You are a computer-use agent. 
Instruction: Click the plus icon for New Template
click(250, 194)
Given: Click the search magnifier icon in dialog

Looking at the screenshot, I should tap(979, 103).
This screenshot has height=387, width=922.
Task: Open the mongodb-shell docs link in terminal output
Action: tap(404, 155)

⁂

## What is being asked
Your answer must be the line containing "Given: Click the" and every line after it through the end of the records above, reproduced exactly and alone.

## Output for this task
Given: Click the search magnifier icon in dialog

Looking at the screenshot, I should tap(979, 103).
This screenshot has height=387, width=922.
Task: Open the mongodb-shell docs link in terminal output
Action: tap(404, 155)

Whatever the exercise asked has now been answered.